# TV pricing?



## m55vette (May 21, 2010)

What can I expect to pay for a 26" or 32" flat screen in Mexico? No HD, just a regular TV? Can't bring one with me this trip, but would like one for the house. Thanks!

Mike


----------



## RVGRINGO (May 16, 2007)

You will have lots of choices and prices will be only slightly higher, if at all. Certainly not worth trying to carry one down, pay duty and take a chance of damaging it.
Enjoy your trip.


----------



## mexliving (Mar 30, 2009)

expect to pay 9,999.00 pesos for a 32 inch flat screen..... so you save money if you bring your own down here..... remember... if you bring it down in the original box and dont declare at aduana , it can be confiscated.
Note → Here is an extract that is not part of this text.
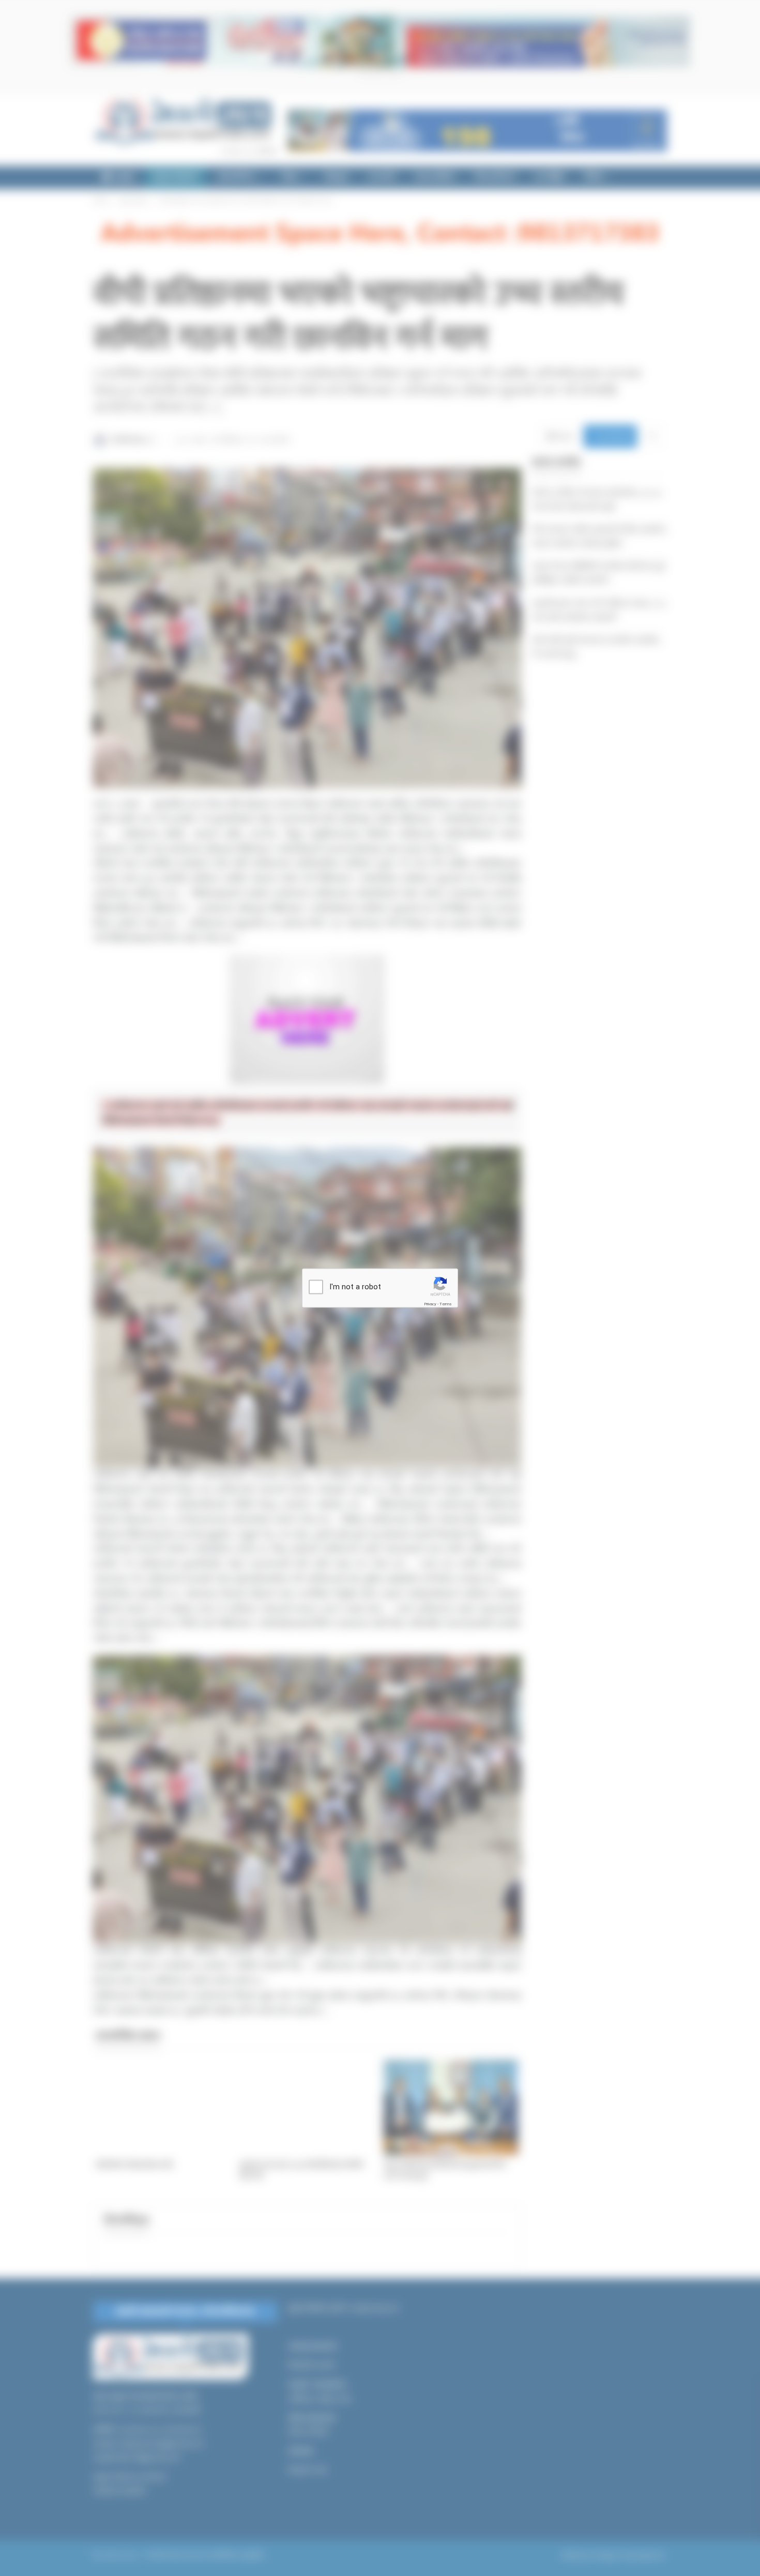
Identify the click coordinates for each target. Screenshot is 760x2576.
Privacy (430, 1304)
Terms (445, 1304)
if i could go back to the usa, i would have purchased a flat screen and drove down with it...


----------



## conklinwh (Dec 19, 2009)

If you don't want HD capable the costs can be much less at Costco or even other locations.
My guess is 7-8,000 pesos and I've seen lower. You do need look at the TV and make sure that you are buying the same resolution that they are showing. I have seen resolutions in Mexico far lower than anything sold in the US.


----------



## sparks (Jun 17, 2007)

Bets Buy in Guad has a 32" HD LG brand for $6999 or about 600us

Catálogo


----------



## m55vette (May 21, 2010)

sparks said:


> Bets Buy in Guad has a 32" HD LG brand for $6999 or about 600us
> 
> Catálogo


Just got a Sony 32" at Ajijic Tio Sam for $6699 pesos. Bundled it with a few other items and got a nice discount as well! 

Moved into our new home today! Dinner at the Chili Bang BAr, good chow!

Gracias for the Tv info!


----------